Empresas do transporte coletivo questionam liminar que obriga testar funcionários para a Covid-19

As empresas de ônibus da Região Metropolitana de Goiânia entraram com mandado de segurança para cassar a liminar da Justiça do Trabalho que obriga a testagem de todos os empregados para a Covid-19. O recurso foi proposto pela advogada Patrícia Miranda, do Escritório Miranda Arantes Advogados, que representa as empresas do sistema de transporte e a Rede Mob, responsável pelos pontos de ônibus e terminais, e está tramitando no Tribunal Regional do Trabalho de Goiás desde a última segunda-feira (29). O objetivo é rever a decisão com urgência, antes dos 10 dias de prazo exigido para o cumprimento.

A ação está fundamentada em três pilares: a falta de comprovação científica quanto a efetividade da medida para os fins que se destina, o princípio da legalidade e as dificuldades econômicas enfrentadas pelas empresas.
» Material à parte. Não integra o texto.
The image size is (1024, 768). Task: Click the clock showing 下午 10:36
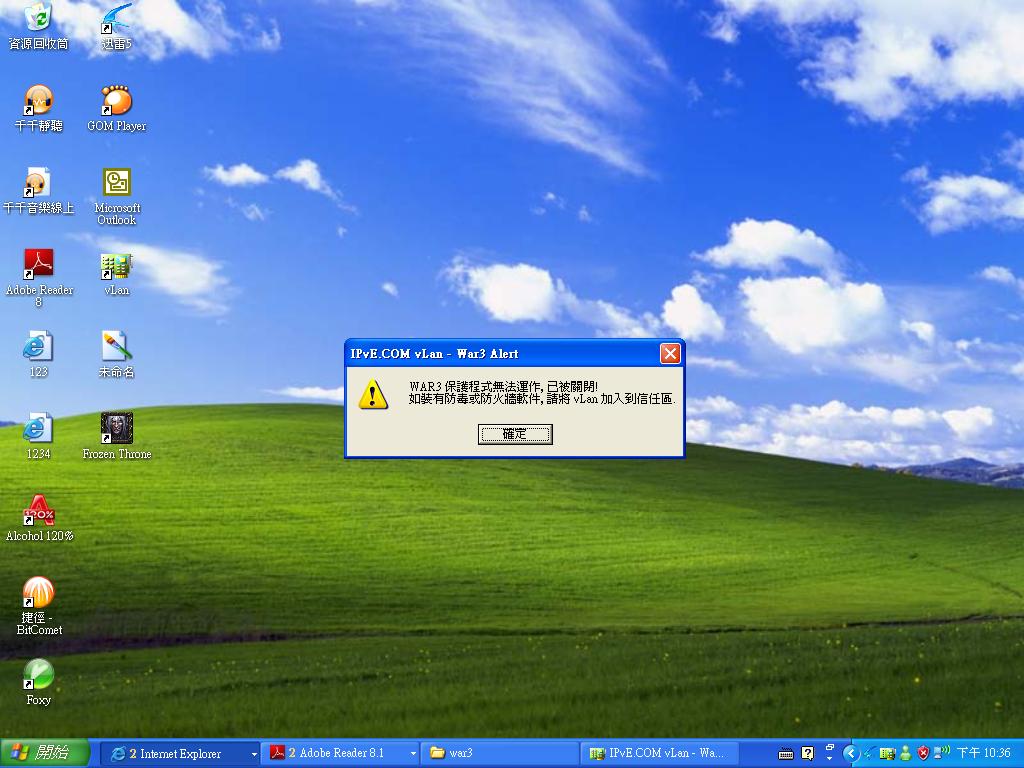pyautogui.click(x=985, y=753)
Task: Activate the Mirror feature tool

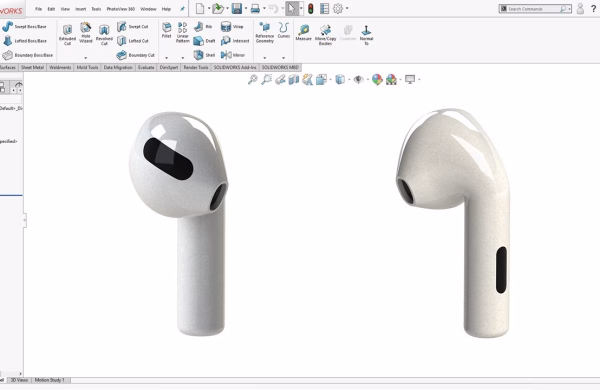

De acordo com Patrícia Miranda, o mandado de segurança apresentou pesquisas científicas baseadas nas orientações dos principais órgãos de saúde, Fiocruz, Anvisa e Organização Mundial da Saúde, que não aconselham a realização de testagem em massa em assintomáticos baseada na falta de efetividade. Ela ressalta o risco de falsos negativos e uma sensação de normalidade quando a pandemia ainda está no pico.

O segundo argumento é baseado na ausência de normas que detenham tal obrigação, sendo que a imposição neste sentido fere o princípio da legalidade, sendo ainda responsabilidade do Estado o controle epidemiológico. O último argumento é a situação financeira das empresas de transporte coletivo da Região Metropolitana. Pareceres do Ministério Público Estadual e da Procuradoria Geral do Estado mostram que o setor atua com 23 milhões de reais deficitários, colocando em risco o funcionamento do serviço, que espera um aporte do Estado.